» **LESETEXT**:
######
# 2.Mahnung von BFS risk &collection GmbH an meine 13.Jährige Tochter



## panikmama (23 August 2011)

Zuerst kam am 13.07.11 ein Schreiben mit der Überschrift "Letzte außergerichtliche Mahnung" mit einem Betrag von 30,-€ (ab Feb.11 bis Juni 11 monatl. 5,-€+ 5 Mahngebühr) mit dem Button von WEB.de.
Meine Tochter (13 J.) ist sich sicher keinen Vertrag mit Web.abgesclossen zu haben , nur ein Freemailaccount erstellt.Am 10.08.11 Forderung der 1&1 Mail& Media GmbH durch das Inkassobüro BFS risk&Collektion GmbH ,33415 Verl über 66,25 €..Gestern Mahnug vom Inkasso über 89,90 €.
Mittlerweile hat mir meine Tochter gestanden ihr Alter etwas nach oben korrigiert zu haben , aus 13J wurden 19, aber an einen Vertragsabschuss ( z.B. WEB-Club) kann sie sich nicht erinnern, das glaube ich Ihr mittlerweile nach den gelesenen Beiträgen zum Thema unverschuldet WEB-Club Mitgliedschaft.Ich werde dem Inkasso erst mal ne Mail schreiben mit den Textvorschlag aus dem Forum. Halte Euch auf dem Laufenden.
######
» **MATERIALSAMMLUNG**:
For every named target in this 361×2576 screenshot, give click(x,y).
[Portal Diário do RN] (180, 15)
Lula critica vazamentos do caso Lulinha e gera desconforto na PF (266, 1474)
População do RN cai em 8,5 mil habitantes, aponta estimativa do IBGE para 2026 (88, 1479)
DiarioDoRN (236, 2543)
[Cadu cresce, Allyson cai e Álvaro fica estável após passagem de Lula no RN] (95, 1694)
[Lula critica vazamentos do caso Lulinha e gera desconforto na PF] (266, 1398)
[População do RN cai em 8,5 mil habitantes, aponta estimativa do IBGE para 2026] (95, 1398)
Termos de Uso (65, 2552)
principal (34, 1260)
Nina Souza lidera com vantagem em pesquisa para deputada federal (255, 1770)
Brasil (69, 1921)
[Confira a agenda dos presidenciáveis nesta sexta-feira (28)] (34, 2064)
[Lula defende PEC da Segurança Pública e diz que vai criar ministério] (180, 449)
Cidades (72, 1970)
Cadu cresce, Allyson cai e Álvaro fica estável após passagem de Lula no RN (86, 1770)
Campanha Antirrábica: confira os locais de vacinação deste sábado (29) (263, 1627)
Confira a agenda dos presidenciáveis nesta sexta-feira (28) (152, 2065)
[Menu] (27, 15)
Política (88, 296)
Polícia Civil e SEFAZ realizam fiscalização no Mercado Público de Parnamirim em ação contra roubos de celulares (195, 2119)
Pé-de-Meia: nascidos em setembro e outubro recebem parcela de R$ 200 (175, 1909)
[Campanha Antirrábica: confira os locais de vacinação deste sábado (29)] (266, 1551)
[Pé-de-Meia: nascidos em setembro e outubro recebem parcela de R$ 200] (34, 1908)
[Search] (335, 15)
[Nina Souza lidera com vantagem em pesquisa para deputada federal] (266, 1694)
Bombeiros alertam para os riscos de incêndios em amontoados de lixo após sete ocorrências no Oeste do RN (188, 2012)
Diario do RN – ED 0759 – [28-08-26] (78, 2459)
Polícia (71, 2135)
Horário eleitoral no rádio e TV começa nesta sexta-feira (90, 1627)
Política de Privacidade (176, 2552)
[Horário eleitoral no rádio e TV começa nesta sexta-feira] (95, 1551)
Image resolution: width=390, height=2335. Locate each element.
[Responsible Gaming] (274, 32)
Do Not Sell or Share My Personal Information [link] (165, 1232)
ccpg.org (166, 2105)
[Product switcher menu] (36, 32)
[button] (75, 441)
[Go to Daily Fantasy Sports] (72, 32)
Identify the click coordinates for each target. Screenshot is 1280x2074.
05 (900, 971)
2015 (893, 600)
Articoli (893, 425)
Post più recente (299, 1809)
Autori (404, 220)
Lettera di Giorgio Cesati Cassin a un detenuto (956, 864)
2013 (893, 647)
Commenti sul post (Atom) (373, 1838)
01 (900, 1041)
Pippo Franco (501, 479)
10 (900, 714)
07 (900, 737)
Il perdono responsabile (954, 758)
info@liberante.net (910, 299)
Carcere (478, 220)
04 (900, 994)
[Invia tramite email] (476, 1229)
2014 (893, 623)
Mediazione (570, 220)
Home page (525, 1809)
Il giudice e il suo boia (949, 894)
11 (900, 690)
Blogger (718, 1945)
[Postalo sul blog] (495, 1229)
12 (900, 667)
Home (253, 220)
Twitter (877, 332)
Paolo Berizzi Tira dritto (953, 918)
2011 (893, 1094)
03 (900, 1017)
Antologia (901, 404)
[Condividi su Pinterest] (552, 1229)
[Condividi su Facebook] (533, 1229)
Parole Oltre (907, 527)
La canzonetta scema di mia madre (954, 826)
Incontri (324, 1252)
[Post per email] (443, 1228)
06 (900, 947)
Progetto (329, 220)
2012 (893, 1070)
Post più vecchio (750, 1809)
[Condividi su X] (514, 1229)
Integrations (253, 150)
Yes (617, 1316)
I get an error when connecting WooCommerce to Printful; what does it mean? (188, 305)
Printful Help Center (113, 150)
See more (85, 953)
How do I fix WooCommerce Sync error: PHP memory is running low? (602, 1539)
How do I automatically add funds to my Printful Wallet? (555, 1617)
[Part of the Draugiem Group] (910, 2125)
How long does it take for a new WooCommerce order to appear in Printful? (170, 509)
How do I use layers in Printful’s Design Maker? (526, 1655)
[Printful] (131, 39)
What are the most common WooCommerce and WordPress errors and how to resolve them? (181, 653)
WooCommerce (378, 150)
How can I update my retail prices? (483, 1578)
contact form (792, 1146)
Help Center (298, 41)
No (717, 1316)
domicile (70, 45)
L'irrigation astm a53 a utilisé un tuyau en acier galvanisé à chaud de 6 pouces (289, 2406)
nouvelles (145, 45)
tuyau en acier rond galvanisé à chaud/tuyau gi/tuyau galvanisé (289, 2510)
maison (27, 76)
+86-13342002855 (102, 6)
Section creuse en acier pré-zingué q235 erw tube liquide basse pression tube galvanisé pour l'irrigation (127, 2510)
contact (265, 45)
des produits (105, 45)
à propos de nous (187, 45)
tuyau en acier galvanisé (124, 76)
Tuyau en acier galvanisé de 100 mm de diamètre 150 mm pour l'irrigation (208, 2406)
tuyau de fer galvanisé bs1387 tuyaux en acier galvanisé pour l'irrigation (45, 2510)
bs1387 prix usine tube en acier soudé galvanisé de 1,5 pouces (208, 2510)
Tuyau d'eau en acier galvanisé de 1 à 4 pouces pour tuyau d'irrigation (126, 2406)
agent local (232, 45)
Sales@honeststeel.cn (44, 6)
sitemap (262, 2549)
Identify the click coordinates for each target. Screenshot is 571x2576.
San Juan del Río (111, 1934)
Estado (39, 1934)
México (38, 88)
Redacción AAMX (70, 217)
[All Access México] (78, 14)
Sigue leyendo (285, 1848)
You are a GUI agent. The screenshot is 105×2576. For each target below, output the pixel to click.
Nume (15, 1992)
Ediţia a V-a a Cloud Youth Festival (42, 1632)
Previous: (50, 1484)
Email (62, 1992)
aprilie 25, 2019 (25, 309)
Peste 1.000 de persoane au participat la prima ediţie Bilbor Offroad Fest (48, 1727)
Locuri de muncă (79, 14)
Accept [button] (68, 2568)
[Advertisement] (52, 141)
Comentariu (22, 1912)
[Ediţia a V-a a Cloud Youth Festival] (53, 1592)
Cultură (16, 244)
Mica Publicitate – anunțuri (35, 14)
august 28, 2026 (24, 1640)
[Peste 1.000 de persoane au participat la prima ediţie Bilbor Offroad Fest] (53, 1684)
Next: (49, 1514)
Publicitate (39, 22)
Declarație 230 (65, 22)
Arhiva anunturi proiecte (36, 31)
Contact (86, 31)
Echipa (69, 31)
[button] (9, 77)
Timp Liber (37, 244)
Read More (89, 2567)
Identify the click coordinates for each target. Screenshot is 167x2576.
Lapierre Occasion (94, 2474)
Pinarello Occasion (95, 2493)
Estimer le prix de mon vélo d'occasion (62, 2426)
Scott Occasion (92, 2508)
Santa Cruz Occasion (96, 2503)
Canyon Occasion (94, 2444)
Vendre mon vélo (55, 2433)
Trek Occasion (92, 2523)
######
» **ÜBUNGSAUFGABEN**:
A. Geben Sie aus dem Forenbeitrag über die Inkasso-Mahnung den Abschnitt von „Meine Tochter (13“ bis „über 89,90 €.“ wortgetreu wieder.
B. Führen Sie den Forenbeitrag über die Inkasso-Mahnung an die Tochter im Anschluss an seinen letzten Satz weiter.

» **LÖSUNGEN**:
A.
Meine Tochter (13 J.) ist sich sicher keinen Vertrag mit Web.abgesclossen zu haben , nur ein Freemailaccount erstellt.Am 10.08.11 Forderung der 1&1 Mail& Media GmbH durch das Inkassobüro BFS risk&Collektion GmbH ,33415 Verl über 66,25 €..Gestern Mahnug vom Inkasso über 89,90 €.

B.
----------



## BenTigger (23 August 2011)

Maximal würde ich darauf hinweisen, das meine Tochter minderjährig ist und ich dem Vertrag nicht zustimme. Danach würden die von mir nichts mehr hören, bis es tatsächlich mal eine Einladung vor Gericht geben sollte.


----------



## Hippo (23 August 2011)

Und bevor jetzt der Einwand kommt daß sich die Tochter älter gemacht hat als sie ist ...
... wenn die keine bessere Altersverifizierung haben ist das deren Risiko


----------



## ibikus (25 August 2011)

Meiner Tochter ist genau das Gleiche passiert- sie ist allerdings wirklich 19 Jahre alt. Sie hat niemals eine Rechnung vorab erhalten. Der erste Brief, der von web.de bei uns ankam, war "die letzte außergerichtliche Mahnung". Außer einer "teuren" Telefonnummer gab es keine Möglichkeit, darauf zu reagieren. Am Ende hat sie aus Panik tatsächlich dort angerufen, um überhaupt heraus zu bekommen, wofür sie bezahlen soll, denn das geht aus dem Mahnschreiben gar nicht hervor. Nach langer Warteschleife konnte ihr der freundliche Herr natürlich überhaupt nicht weiter helfen. Letzte Woche kam das "Inkasso- Schreiben"- aus 25,-€ sind nun 100,-€ geworden, und wir fühlen uns 4- fach unwohler. Nachdem ich hier im Forum ein bisschen gestöbert habe, bin ich jedoch wieder ein wenig beruhigter. Also warte ich ab, oder!???


----------



## Hippo (25 August 2011)

Ich kann Dir nur sagen was ICH tun würde (und auch einige meiner Kollegen hier)
Aber wir sind doch etwas hartgesottener als der Anfänger dem sowas passiert.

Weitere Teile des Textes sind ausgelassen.